··· Records for this exercise ···

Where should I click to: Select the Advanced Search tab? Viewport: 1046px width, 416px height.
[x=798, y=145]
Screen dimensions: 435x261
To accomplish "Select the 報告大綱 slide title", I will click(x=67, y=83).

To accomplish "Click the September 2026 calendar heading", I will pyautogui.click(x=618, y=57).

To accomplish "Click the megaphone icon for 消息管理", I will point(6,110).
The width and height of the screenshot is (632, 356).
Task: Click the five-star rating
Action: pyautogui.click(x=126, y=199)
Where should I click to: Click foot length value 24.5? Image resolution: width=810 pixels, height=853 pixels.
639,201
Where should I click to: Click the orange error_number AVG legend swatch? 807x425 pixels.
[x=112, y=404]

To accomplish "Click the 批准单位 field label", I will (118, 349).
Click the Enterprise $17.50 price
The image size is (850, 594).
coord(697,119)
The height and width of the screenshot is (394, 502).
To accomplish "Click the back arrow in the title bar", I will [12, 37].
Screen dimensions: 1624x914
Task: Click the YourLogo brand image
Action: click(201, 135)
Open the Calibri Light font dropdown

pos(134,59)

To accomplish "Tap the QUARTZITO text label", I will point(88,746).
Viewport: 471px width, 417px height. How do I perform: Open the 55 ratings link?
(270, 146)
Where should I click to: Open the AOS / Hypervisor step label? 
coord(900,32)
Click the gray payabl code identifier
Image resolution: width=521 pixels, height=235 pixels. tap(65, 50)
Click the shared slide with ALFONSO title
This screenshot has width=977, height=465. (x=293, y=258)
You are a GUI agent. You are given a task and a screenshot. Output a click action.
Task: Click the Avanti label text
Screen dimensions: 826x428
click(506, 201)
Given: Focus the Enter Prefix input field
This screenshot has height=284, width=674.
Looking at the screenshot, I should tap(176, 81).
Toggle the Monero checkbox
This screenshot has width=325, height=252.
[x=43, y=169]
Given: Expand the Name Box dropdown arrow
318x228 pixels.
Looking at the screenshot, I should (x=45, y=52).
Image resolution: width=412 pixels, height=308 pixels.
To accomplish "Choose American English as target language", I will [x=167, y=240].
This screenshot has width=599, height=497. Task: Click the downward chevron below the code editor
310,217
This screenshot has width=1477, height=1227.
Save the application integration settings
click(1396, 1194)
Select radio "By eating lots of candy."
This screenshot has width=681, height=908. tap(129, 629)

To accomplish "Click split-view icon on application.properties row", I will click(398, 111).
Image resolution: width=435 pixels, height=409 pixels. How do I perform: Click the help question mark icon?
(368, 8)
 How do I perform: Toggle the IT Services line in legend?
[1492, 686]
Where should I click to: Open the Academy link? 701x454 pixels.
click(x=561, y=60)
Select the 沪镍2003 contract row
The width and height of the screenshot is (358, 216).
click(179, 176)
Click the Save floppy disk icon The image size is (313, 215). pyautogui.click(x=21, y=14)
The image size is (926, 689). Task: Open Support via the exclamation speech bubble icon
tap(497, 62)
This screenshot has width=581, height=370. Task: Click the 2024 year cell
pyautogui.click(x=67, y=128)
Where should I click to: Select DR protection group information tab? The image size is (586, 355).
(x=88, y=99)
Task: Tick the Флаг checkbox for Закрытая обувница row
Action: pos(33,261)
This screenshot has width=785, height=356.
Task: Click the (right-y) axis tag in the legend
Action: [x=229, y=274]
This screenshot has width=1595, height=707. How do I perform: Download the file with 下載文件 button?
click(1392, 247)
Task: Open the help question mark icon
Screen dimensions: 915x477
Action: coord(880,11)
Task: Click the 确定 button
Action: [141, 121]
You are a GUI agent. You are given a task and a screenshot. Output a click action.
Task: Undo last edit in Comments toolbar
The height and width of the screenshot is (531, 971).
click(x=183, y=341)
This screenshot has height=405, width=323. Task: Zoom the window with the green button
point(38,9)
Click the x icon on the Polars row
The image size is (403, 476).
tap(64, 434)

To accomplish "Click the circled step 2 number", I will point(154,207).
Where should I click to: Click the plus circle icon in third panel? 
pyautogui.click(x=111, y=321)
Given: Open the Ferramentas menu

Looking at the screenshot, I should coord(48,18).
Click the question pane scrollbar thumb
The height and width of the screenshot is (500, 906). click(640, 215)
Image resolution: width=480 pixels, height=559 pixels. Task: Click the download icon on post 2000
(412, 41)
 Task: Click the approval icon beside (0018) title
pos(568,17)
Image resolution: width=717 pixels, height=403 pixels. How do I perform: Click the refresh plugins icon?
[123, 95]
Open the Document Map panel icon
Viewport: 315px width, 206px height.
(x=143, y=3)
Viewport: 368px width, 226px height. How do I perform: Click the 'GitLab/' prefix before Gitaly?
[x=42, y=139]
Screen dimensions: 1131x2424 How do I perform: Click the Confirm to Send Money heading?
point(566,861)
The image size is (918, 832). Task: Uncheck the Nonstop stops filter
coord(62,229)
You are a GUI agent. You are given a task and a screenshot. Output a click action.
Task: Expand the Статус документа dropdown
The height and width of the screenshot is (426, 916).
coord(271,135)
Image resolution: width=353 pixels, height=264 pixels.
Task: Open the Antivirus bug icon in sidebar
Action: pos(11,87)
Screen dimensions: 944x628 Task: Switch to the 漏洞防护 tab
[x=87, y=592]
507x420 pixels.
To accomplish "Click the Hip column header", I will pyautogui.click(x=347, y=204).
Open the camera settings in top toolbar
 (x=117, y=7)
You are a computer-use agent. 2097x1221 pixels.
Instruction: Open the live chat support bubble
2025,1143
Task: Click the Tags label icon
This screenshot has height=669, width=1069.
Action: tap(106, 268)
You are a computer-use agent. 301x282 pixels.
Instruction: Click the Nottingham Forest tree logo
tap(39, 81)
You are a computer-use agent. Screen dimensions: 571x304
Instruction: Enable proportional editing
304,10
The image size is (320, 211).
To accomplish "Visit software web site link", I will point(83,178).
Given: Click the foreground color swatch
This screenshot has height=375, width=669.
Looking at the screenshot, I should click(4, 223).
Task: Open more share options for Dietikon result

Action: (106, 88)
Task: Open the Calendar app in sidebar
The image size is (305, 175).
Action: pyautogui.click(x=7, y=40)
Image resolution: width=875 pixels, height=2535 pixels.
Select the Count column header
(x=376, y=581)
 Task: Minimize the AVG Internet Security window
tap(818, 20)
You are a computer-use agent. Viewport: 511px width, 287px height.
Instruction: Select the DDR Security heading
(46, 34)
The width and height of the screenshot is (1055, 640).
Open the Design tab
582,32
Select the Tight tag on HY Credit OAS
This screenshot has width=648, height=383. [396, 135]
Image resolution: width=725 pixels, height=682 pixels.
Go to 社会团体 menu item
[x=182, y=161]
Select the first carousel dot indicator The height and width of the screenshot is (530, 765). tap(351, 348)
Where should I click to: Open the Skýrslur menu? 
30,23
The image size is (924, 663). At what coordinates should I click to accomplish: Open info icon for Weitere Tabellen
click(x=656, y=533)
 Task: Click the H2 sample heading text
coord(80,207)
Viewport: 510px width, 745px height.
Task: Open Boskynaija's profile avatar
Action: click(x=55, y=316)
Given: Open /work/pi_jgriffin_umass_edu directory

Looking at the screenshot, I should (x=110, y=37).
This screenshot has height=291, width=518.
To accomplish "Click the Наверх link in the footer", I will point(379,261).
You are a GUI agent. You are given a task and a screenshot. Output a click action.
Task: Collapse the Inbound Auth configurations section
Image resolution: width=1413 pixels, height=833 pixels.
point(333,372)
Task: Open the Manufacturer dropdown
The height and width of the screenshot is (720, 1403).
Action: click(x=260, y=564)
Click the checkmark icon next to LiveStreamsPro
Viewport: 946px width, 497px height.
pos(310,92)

···

> **What the exercise asks**
Search the records line by line for the word "field" and copy every line where it appears.

> **Response to the exercise**
To accomplish "Click the 批准单位 field label", I will (118, 349).
Given: Focus the Enter Prefix input field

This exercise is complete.